Andrew Jackson and Indian Removal
- Did a series of President Andrew Jackson’s decisions regarding Indian Removal conflict with America’s constitutional principles and civic values? If so, how?
Students will:
- Understand some of the major events leading up to the Trail of Tears.
- Analyze American civic values and constitutional principles and their application to events during the Andrew Jackson administration.
- Assess the claim that the forced removal of American Indians from their native lands is one of the most dishonorable periods in American history.
- Handout A: Andrew Jackson and Indian Removal
- Handout B: America’s Constitutional Principles and Civic Values
- Handout C: Discussion Questions
- Second Message to Congress Extension Reading
To create a context for this lesson, students complete Constitutional Connection: The President as Enforcer of the Law.
Have students read Handout A: Andrew Jackson and Indian Removal and answer the questions.
Ask students to brainstorm important American principles and values, and agree upon a short, simple definition for each. In addition to the ideas students generate, you may offer:
Honor: keeping one’s word
Respect: esteem for others
Majority rule versus minority rights: natural rights are not subject to majority vote
Property rights: being able to keep one’s possessions and the fruits of one’s labor
Popular sovereignty: government and laws based on the consent of the governed
Representation: laws are only legitimate if the people they affect have a say in them
Responsibility: taking care of oneself, one’s family, and one’s community
Equal treatment under law: no one is above the law
Separation of powers: powers are divided among branches of government
Write the following quotation from the petition of the ladies of Steubenville, Ohio, on the board.
“To you [Congress], then, as the constitutional protectors of the Indians within our territory, and as the peculiar guardians of our national character, …. we solemnly and earnestly appeal to save this remnant of a much injured people … and to shelter the American character from lasting dishonor.”
Ask students: Why were the petitioners concerned about “lasting dishonor” to the American character?
Have students work in pairs to complete Handout B: America’s Constitutional Principles and Civic Values.
Reconvene the class and fill in the chart using a projection of Handout B.
Distribute Handout C: Discussion Questions.

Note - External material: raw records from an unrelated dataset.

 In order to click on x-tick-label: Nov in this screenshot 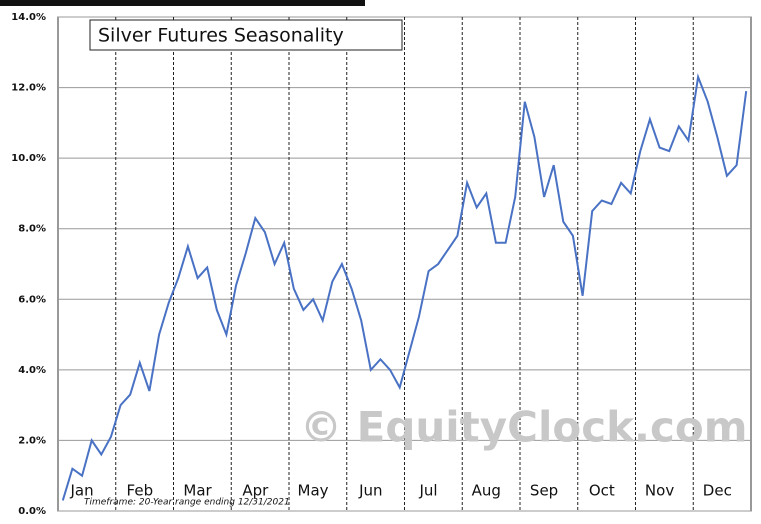, I will do `click(660, 491)`.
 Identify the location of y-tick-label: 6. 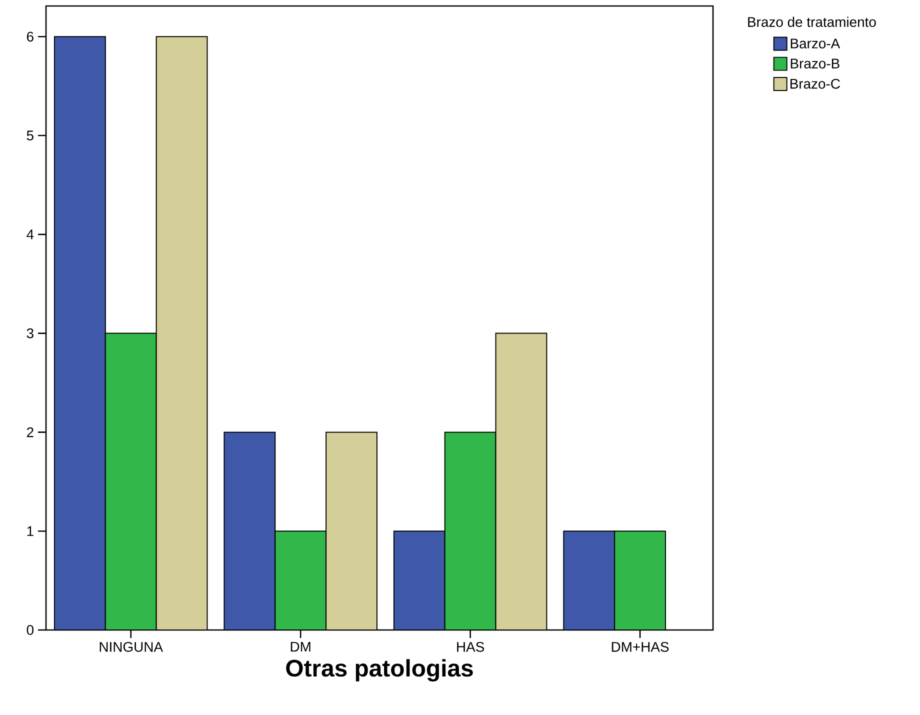
(30, 37).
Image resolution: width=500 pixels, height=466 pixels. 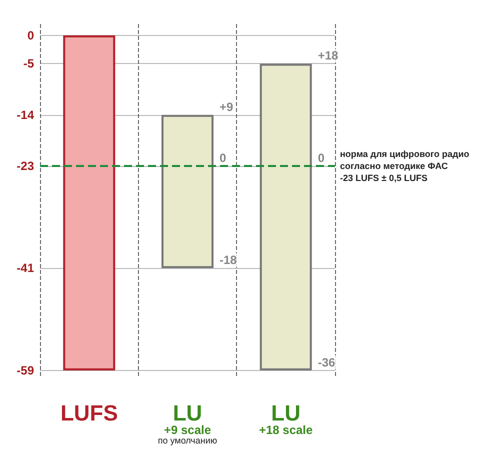 I want to click on annotation: -36, so click(x=327, y=362).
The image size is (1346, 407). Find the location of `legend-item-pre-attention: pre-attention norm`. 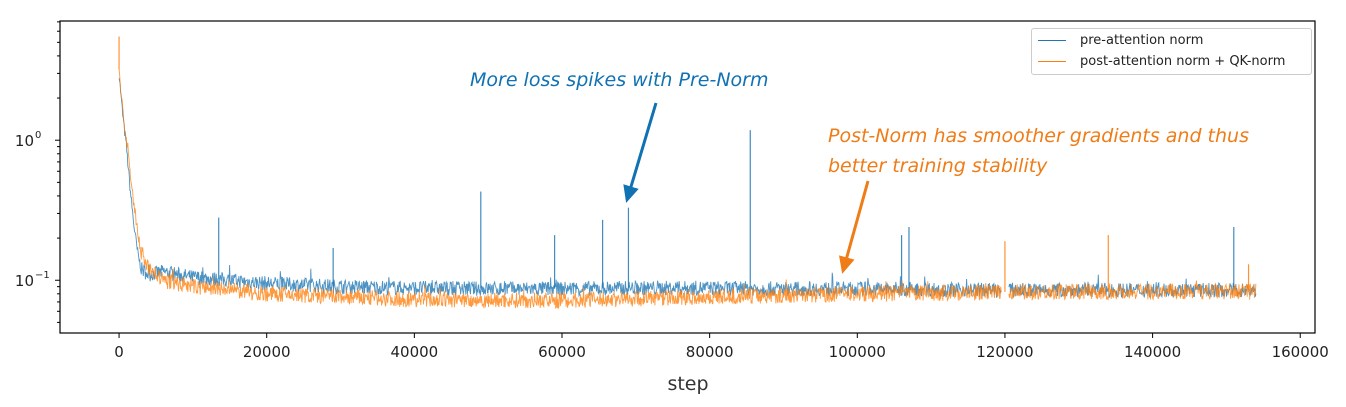

legend-item-pre-attention: pre-attention norm is located at coordinates (1120, 40).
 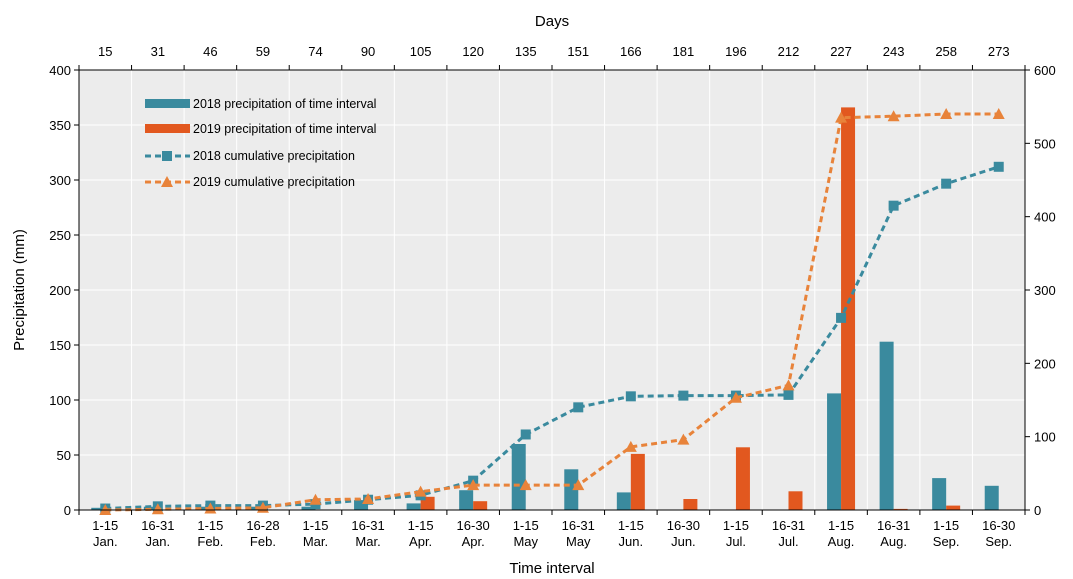 I want to click on top-tick-label: 135, so click(x=526, y=52).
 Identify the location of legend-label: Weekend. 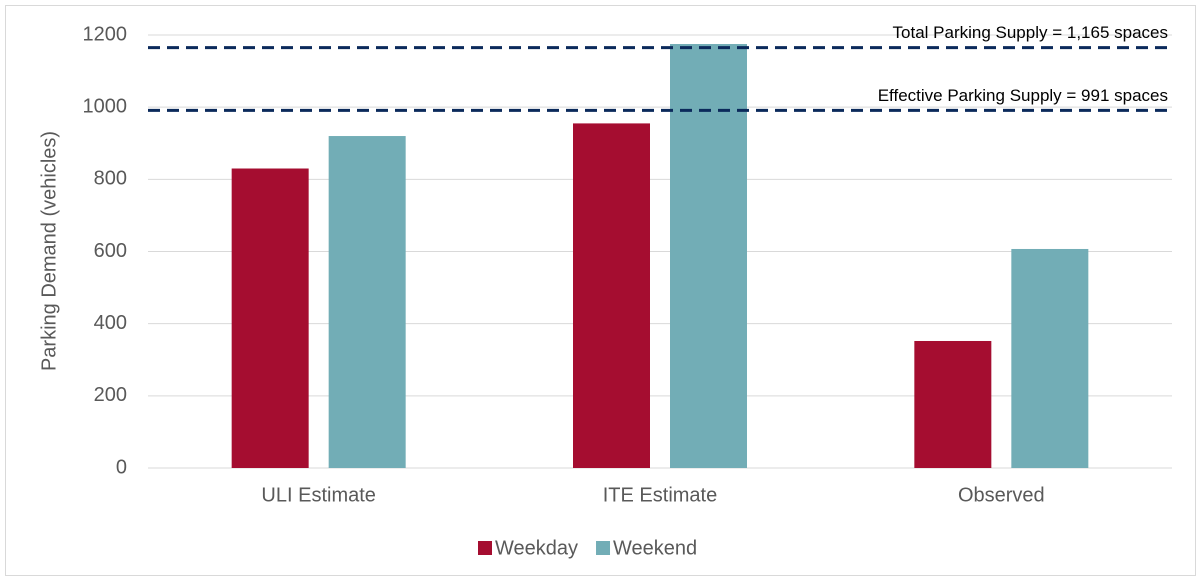
(655, 548).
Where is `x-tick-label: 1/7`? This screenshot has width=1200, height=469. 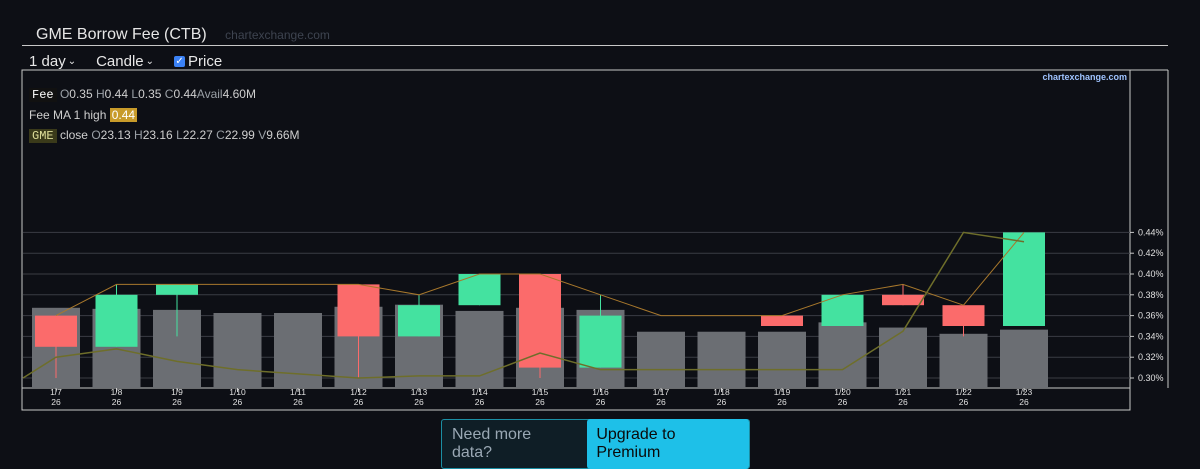 x-tick-label: 1/7 is located at coordinates (56, 392).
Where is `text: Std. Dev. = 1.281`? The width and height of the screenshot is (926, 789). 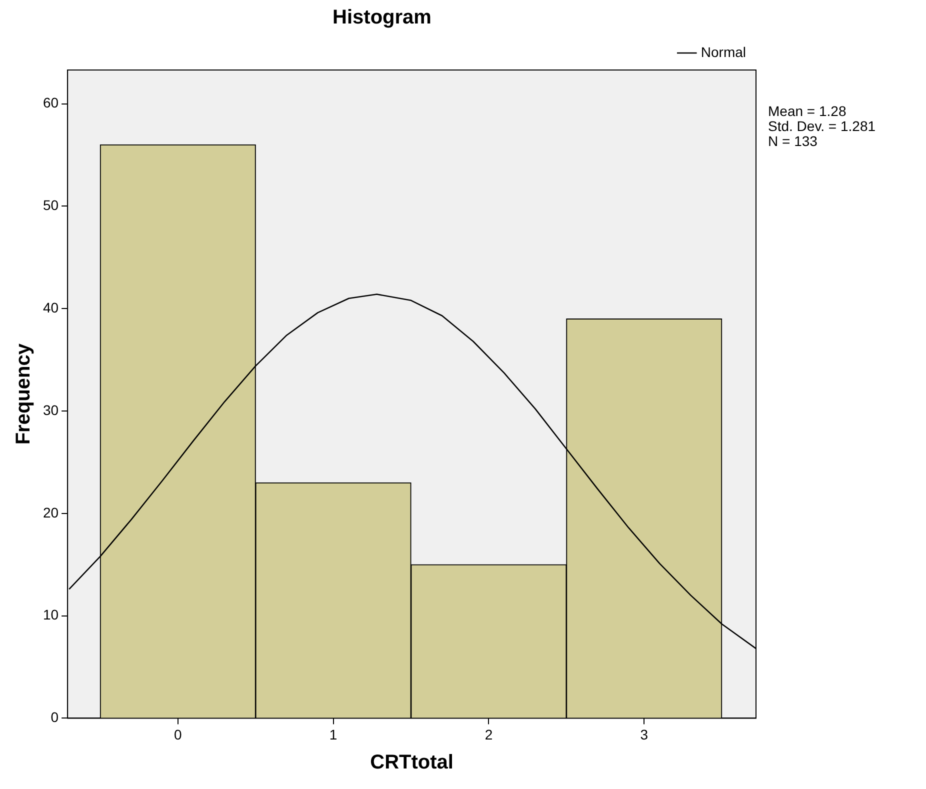
text: Std. Dev. = 1.281 is located at coordinates (822, 126).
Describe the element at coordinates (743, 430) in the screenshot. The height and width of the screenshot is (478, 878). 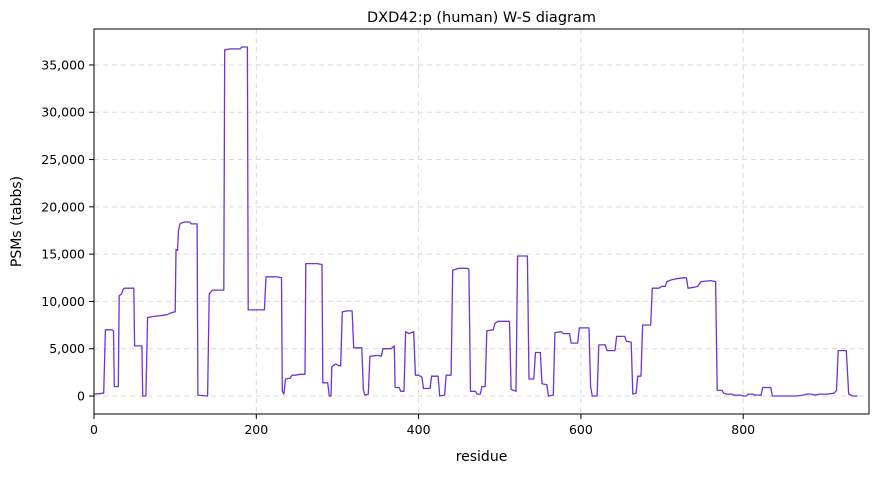
I see `x-tick-label: 800` at that location.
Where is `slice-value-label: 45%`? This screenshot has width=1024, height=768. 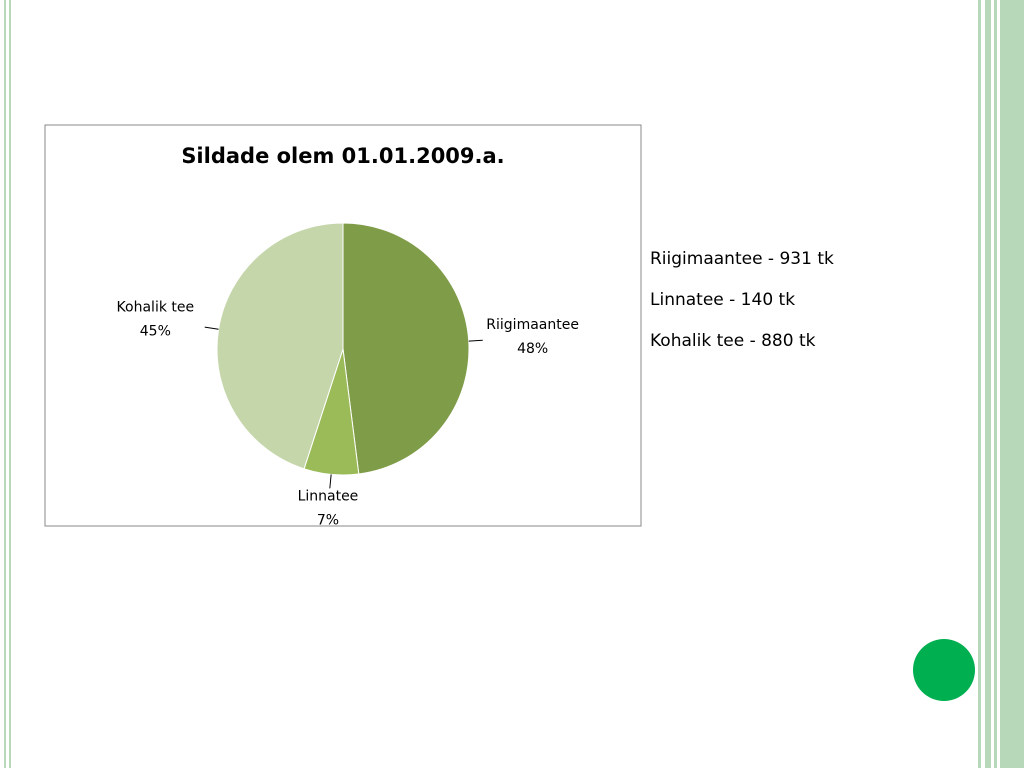
slice-value-label: 45% is located at coordinates (156, 331).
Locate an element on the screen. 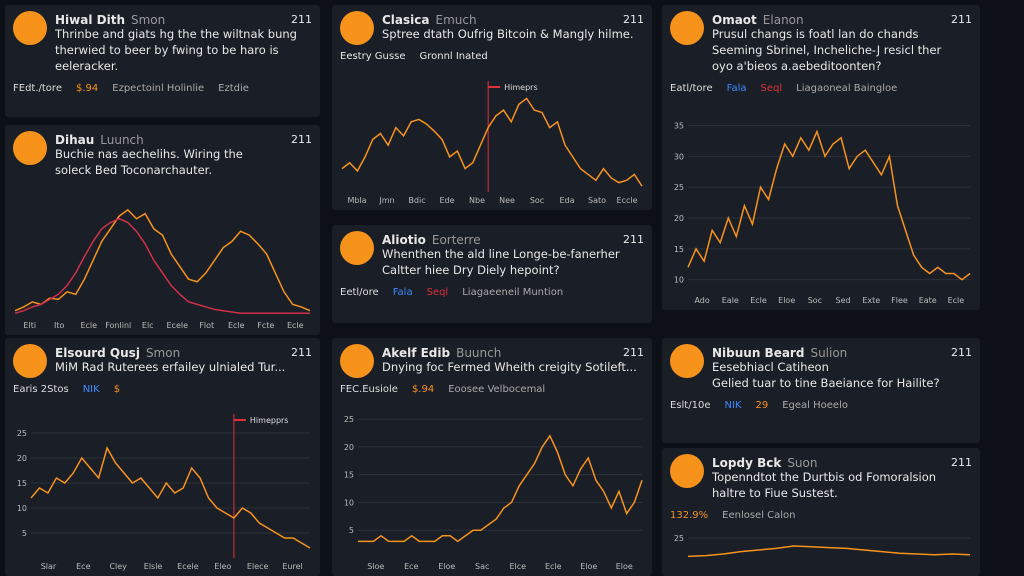 The height and width of the screenshot is (576, 1024). post-footer-item: Liagaeeneil Muntion is located at coordinates (513, 292).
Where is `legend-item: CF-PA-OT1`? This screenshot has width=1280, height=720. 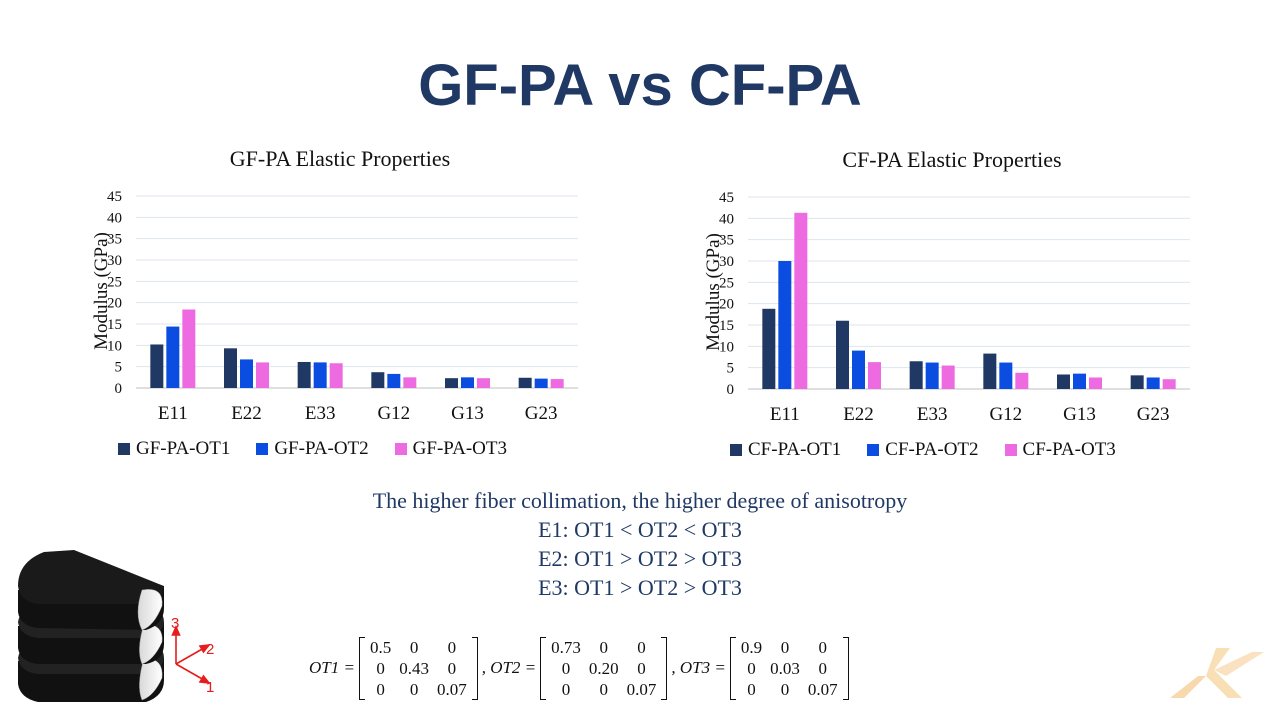
legend-item: CF-PA-OT1 is located at coordinates (786, 450).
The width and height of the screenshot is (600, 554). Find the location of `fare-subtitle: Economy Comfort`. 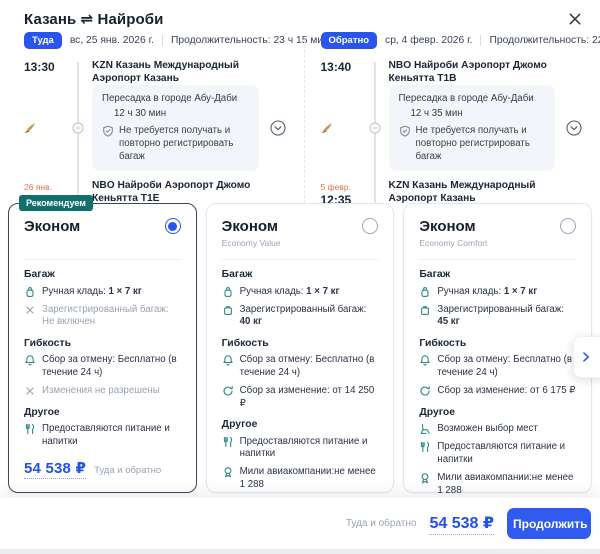

fare-subtitle: Economy Comfort is located at coordinates (454, 243).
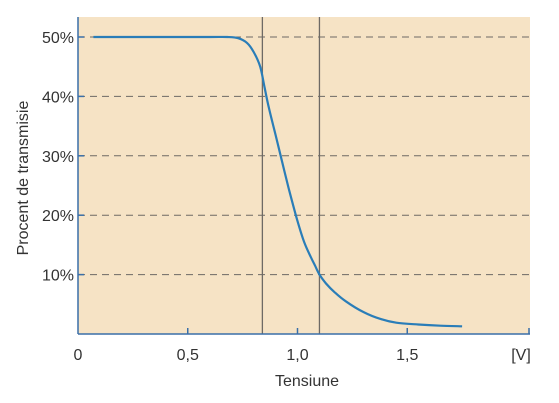 The height and width of the screenshot is (403, 559). Describe the element at coordinates (58, 216) in the screenshot. I see `y-tick-label-1: 20%` at that location.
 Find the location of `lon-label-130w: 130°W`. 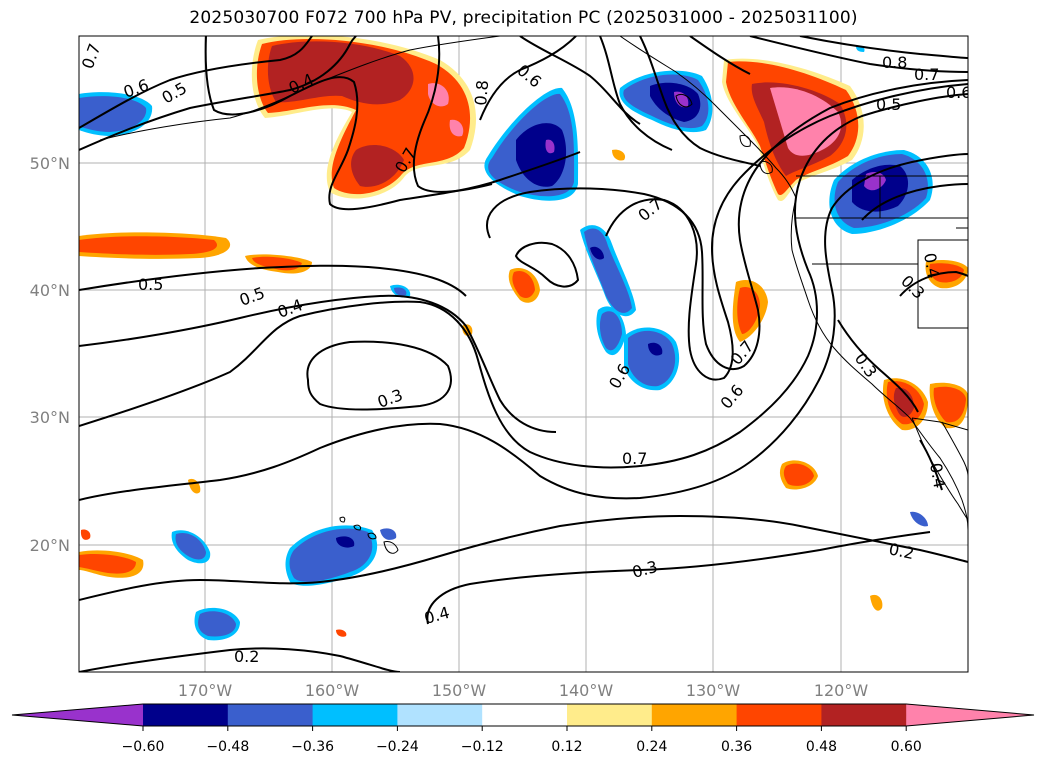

As a large group, discuss the questions on the Handout.
Have students use one of the discussion questions from the lesson as a prompt and write a one-page response paper.
Have students read the entire message from Jackson’s Second Message to Congress and write a one page response that might have been given by a member of Congress.
Have students write a one-page position paper arguing whether or not Indian Removal could have taken place after:
- The passage of the Fourteenth Amendment?
- The bombing of Pearl Harbor?
- The passage of the Civil Rights Act of 1964?